De sorte que, pour donner ses impressions sur Ophelaï, elle
réussit à s’approprier son phrasé : “ Elle est
super nice, très, très cool, très belle, très fine. Elle est
adorable. Les garçons étaient sssssuper excités ! ”
De l’empathie à la captation.
Entre gens de bonne compagnie, le temps passe vite, et déjà
il est l’heure, pour la chanteuse, de rejoindre sa cabane
au fond du jardin. 23h45, et oui, les effets du jet lag sûrement,
on découvre qu’Ophélie est absolument polyglotte : elle
sait dire bonne nuit dans toutes les langues, ou pratiquement,
Elena devra le lui souffler en russe. Mais, on découvre surtout
qu’une fois démaquillée… au secours.
Un
tout autre drame se trame, cependant. Par un retour de décalage
horaire, nous voilà revenus en direct dans la Villa pour assister
aux premières nominations en vue de la première élimination.

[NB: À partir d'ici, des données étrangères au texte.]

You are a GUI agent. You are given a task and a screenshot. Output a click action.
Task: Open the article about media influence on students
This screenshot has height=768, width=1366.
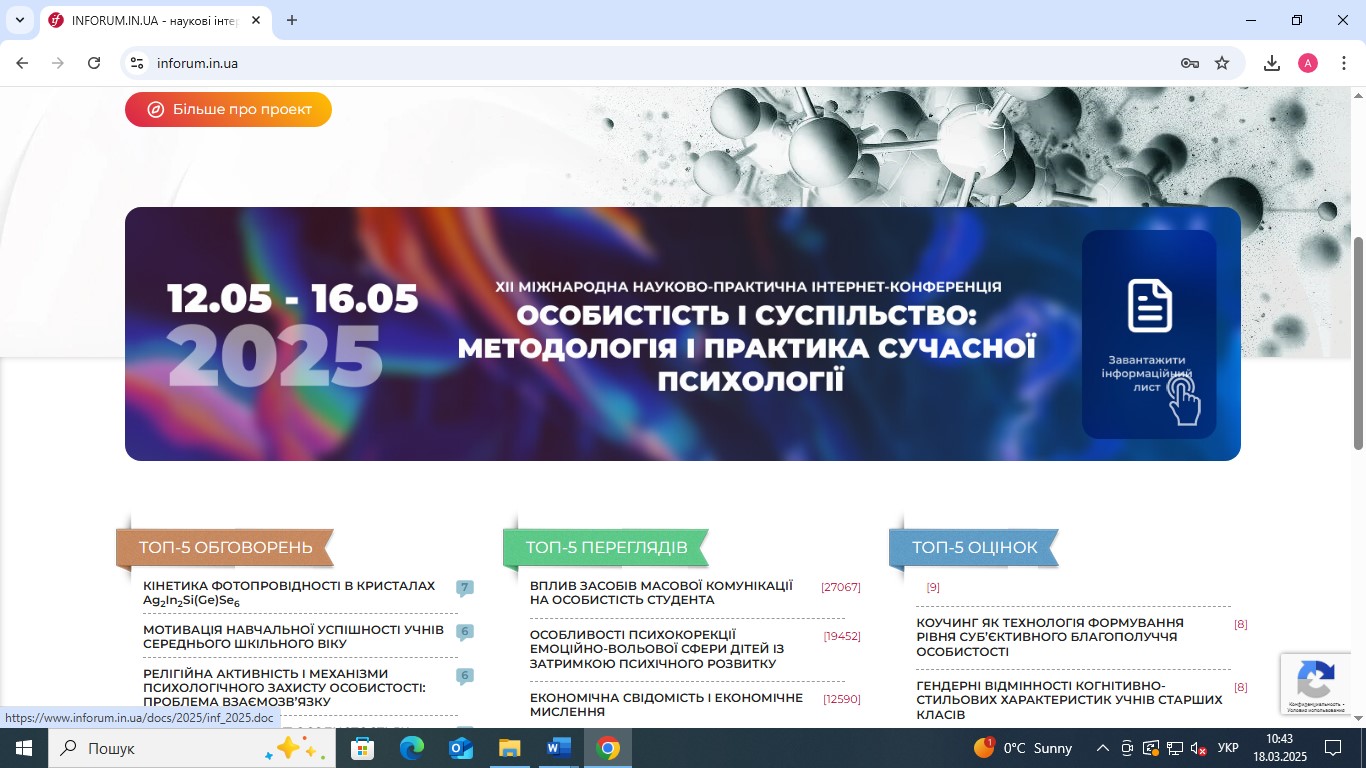660,593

Encore une fois, Elena capte l’esprit de l’instant en nommant
les “ deux maillons faibles ”. Prosper, dans
un registre parfaitement tragique, emprunte une voix éraillée
et un air affecté proche de l’effondrement comme s’il devait
les exécuter de ses propres mains, et Raimondo, attristé,
supplie de ne pas lui demander “ pourquoi, mais Raquel
parce que… ” Quant à Ophélie Winter, elle se cache
derrière des lunettes noires noires, qui lui donne un petit
air de Gilbert Montagné. Finalement, le verdict tombe. Il
s’agit de Katrin et Raquel. Mais, parions que, pour elles,
plus que les nominations, déjà épouvantables, l’épreuve est
de devoir subir les questions de Flavie à chaud et les réactions
et commentaires supposément de réconfort de leurs bons
camarades. Comme absentes à ce qui se passe, elles se contentent
d’opiner avec un air concerné. Et Prosper de leur lâcher une
de ses grandes phrases dont il a le secret : “ L’amitié,
elle est là, elle bouge pas. On a vécu ensemble, il y a quelque
chose, tu vois, ça fait partie du jeu, faut pas se prendre
la tête, y a pas de souci ”. No souçaï ! Et
ce n’est pas Ophelaï qui le démentira.
Nice People, plus qu’une émission culturelle, programme
d’ouverture.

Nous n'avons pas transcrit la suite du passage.